The entire application of AI is to streamline, optimize, and maximize revenues while minimizing costs. It's to find the global maximum and minimum as your company operates.

One can argue this is a combination of solution and value selling, and you'd be right, but it's not 100% correct. What you're selling is your expertise as the architect or project manager to help an enterprise build its custom home. You have the experience to know when to order the tile, when to use a specific tool, or where the gotchas are.

Does this sound like services? Yes, it does. Are services scalable? No, they're not. Why do we need services in the first place? Good question.

Your enterprise backbone will need to be enterprise-grade and ready to limit the number of services you provide your customer to get up and running. Too often this is an afterthought by engineering teams. Too often this becomes a blocker.

I always advocate for a frictionless approach to selling. Your enterprise AI software must include batteries and work out of the box. It has to give an end-to-end flow and must be bug free and stable.
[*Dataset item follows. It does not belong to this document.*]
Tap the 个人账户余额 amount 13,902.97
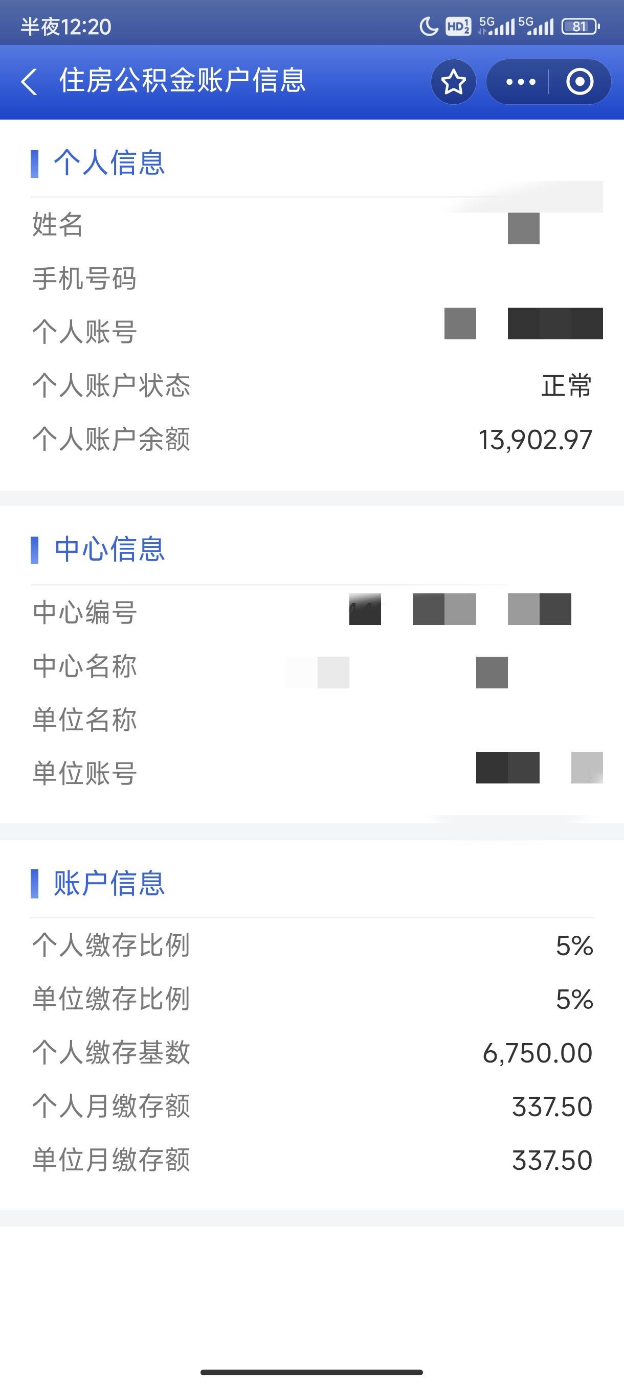Image resolution: width=624 pixels, height=1386 pixels. pos(535,440)
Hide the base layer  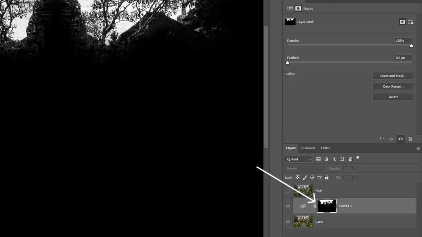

Building an enterprise version of your backbone requires a lot of time and effort and the costs of developer time and materials can be cost prohibitive for a small startup.

Strategically, if I created a startup today this is what I do:

  1. Think about what the market needs and wants
  2. Use open source tools to build a service and generate income
  3. Give back to the open source community (co-create, pay, etc)
  4. Using the revenues from the service to build an open source backbone for my specific market
  5. Create an enterprise version of the said backbone with compelling applications and low services footprints
  6. Sell to enterprises and provide services to help them wire it all together
  7. Evaluate the sales cycle to create a custom sales process

My strategy is twofold, build a consumable service to get revenue in the door and then build an enterprise product based on an open source backbone - hopefully, the one I create.

Generating the revenues will give me a chance to raise money and build out an engineering team to take on the open source backbone and enterprise product. It will also allow me to give back to the open source community because I know that free isn't free at all.

The moral of the selling AI story

The moral of this story is that yes, you can sell AI but a lot of thought - up front - needs to take place. The success of your sales organization happens downstream of your initial GTM and product strategy. It's almost as if the sales process doesn't matter. It's almost as if your sales are a byproduct of sound organizational strategy.

So yes, you can sell AI, just not the way you think it should be.


Authors note: I use the term AI as an encompassing term for all things machine learning and data science. Also, this doesn't article doesn't represent the views of my employer. It's all my wild crazy ideas.